Он не договорил, потому что к ним неслышным шагом подошел невзрачный человек — тот самый, который подходил ночью.
— Я вам не помешал? — учтиво спросил тот.
— Помешал или не помешал, а коль уж ты возник, то говори, что тебе нужно, — сказал Раздабаров.
— Люди видели, как тебя вели вертухаи… — сказал невзрачный человек, обращаясь к Раздабарову.
— Ну, вели, — сказал Раздабаров. — И доставили обратно — целого и перевязанного красивой ленточкой. А тебе-то что с того?
— Ну так куда вели, зачем вели, о чем и с кем был разговор… Люди хотят знать.
— Это какие же люди? — прищурился Раздабаров.
— Всякие. Например, Подкова.
— Ему я и скажу, — равнодушным тоном произнес Раздабаров.
— Так приди и скажи. Он ждет…
— Скажи, что сейчас буду, — ответил Раздабаров. — Все, ступай. Не видишь, помешал ты нам.
— Я извиняюсь, — все тем же учтивым тоном проговорил невзрачный человек и удалился.
— Слыхал? — усмехнулся Раздабаров. — Люди хотят знать! Куда, зачем, почему… Однако наблюдательный здесь народ! Все замечает!
— Иди, — сказал Лыков. — Договорим, когда вернешься.
— Э-э, нет! — запротестовал Игнат. — Вначале договорим. А то ведь пока то да се, я сгорю от любопытства. Да и к тому же, я думаю, не следует мне сломя голову мчаться к этому Подкове, хоть он и требует меня к себе. Подкова Подковой, но и я парень не промах. У меня тоже есть свое достоинство и самоуважение. Или я не Музыкант? Так что подождет Подкова, не помрет от ожидания. А ты говори, что хотел сказать. Помнится, ты намекал, что у тебя имеется какой-то ответ на безответные вопросы.
— Да, ответ… — сказал Лыков. — И он таков. Помимо самого оперуполномоченного об осведомителях может знать еще один человек. И человек этот — начальник оперуполномоченного. Ему тоже знать полагается.
— Вот, значит, как! — Раздабаров хлопнул себя по колену. — Значит, начальник тоже может знать… А ведь действительно! И кому подчиняется оперуполномоченный?
— Начальнику лагеря, — сказал Лыков.
— «Хозяину», стало быть! — Лыков даже встал и прошелся туда-сюда по узкому проходу между нарами — настолько он взволновался. — Ну-ну! Значит, что же у нас получается? Если это не сам оперуполномоченный выдал своих осведомителей для расправы над ними, то это сделал начальник лагеря! Логично?
— На первый взгляд — да, — согласился Лыков. — Но все равно — здесь не следует торопиться с выводами, потому что нет ответа на самый главный вопрос: а для чего начальнику лагеря выдавать осведомителей?
— Ответа нет, — согласился Раздабаров. — Но, может, это потому, что на начальника покамест никто не обращал внимания?
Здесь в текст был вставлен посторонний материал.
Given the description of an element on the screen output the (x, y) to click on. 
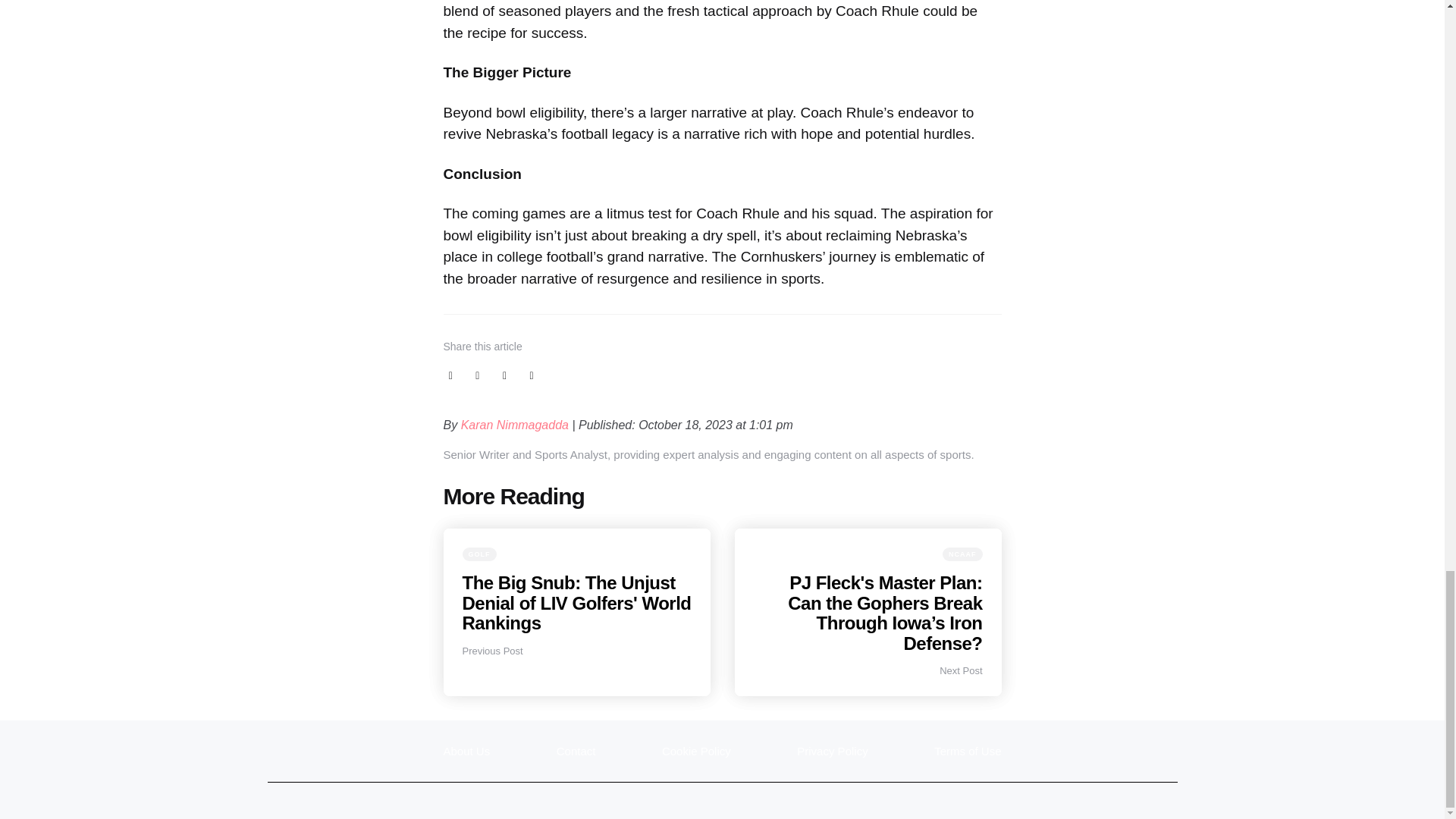
GOLF (479, 554)
Karan Nimmagadda (516, 424)
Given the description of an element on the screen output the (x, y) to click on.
А вот если на него обратить внимание…
— Не кипятись, — скупо улыбнулся Лыков. — Лучше ступай к Подкове. Там и остынешь. А я пока подумаю…
* * *
— Хвораю я, — сообщил Подкова, увидев перед собой Раздабарова. — И вчера я хворал, и завтра буду хворать. Ну, так оно и полагается нам, старикам. Это вы молодые, и вам все нипочем. А я хвораю…
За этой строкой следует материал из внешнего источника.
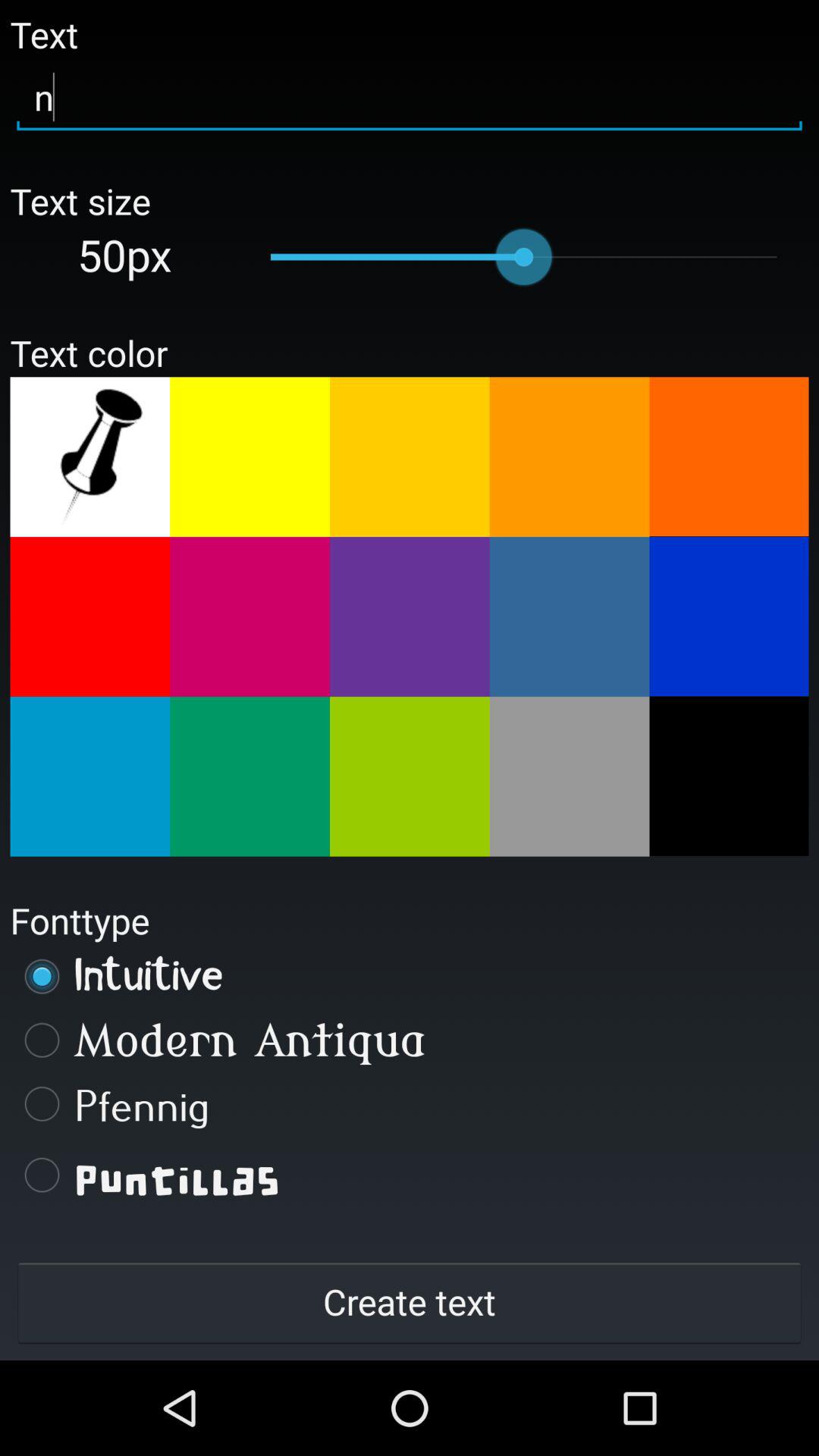
select color (728, 456)
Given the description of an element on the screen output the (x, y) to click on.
— Звал? — спросил Раздабаров.
— Не звал, а приглашал, — поправил Подкова. — Тут, знаешь ли, есть разница. Когда я зову, ко мне бегут на полусогнутых. А когда приглашаю — то как равных. Приглашал я тебя, Музыкант. Проходи, присаживайся.
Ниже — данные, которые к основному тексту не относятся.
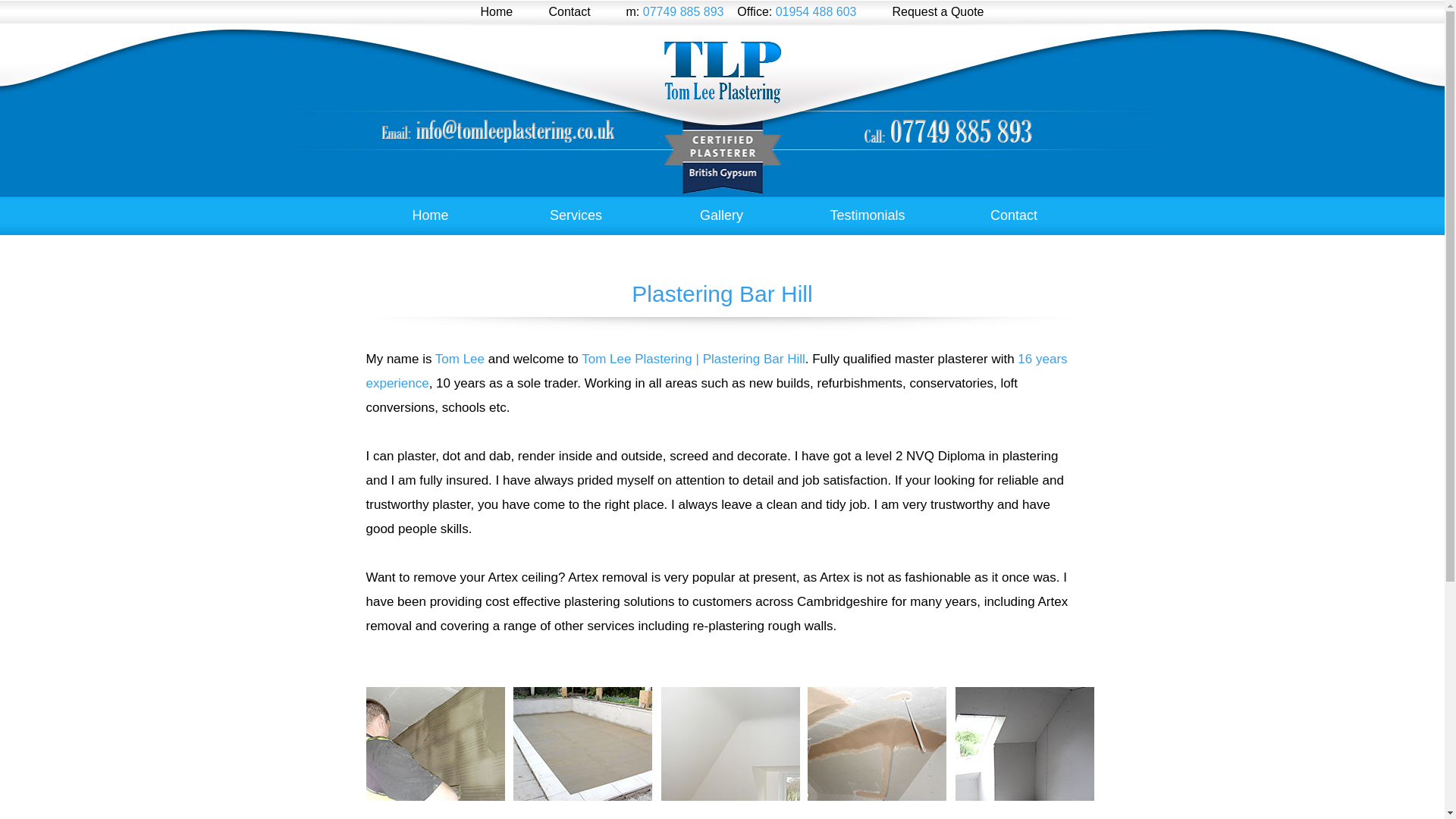
Gallery (721, 215)
Services (575, 215)
Home (430, 215)
Home (496, 11)
Request a Quote (937, 11)
Contact (1014, 215)
Contact (569, 11)
Testimonials (866, 215)
Given the description of an element on the screen output the (x, y) to click on. 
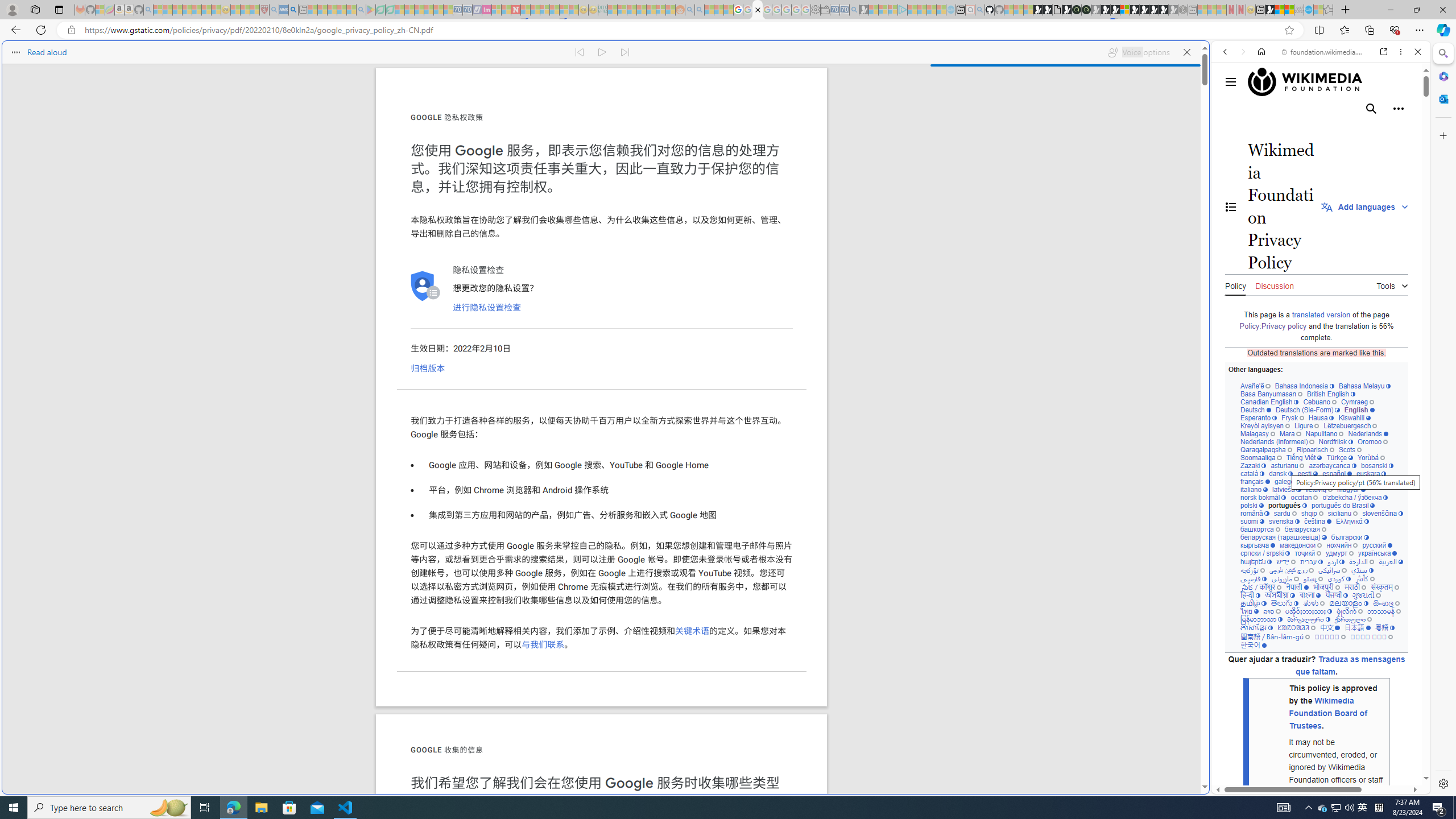
Scots (1350, 449)
hrvatski (1319, 481)
Kiswahili (1354, 417)
Read previous paragraph (579, 52)
google_privacy_policy_zh-CN.pdf (1118, 683)
Voice options (1138, 52)
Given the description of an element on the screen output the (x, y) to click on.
— Благодарю, — сказал Раздабаров.
— Вежливый ты какой… — Подкова улыбнулся доброй отеческой улыбкой. — Вот даже поблагодарил. Другие-то и слова такого не знают, а ты вон как. Что же, в польских тюрьмах все такие вежливые?
— Меня вежливости научили не тюрьмы, — ответил Раздабаров. — Воля меня научила. Я ведь по специальности фармазон. А значит — должен быть вежливым. Без вежливости как заставить людишек отдать кровные деньги? Вот и прилипли ко мне все всякие такие вежливые обороты. Это, допустим, моему корешу Угрюмому вежливость без надобности. А мне без нее никак.
— Ну да, ну да, — добродушно согласился Подкова. — Вежливость, она украшает человека. Что же, ты и матом никогда не изъяснялся?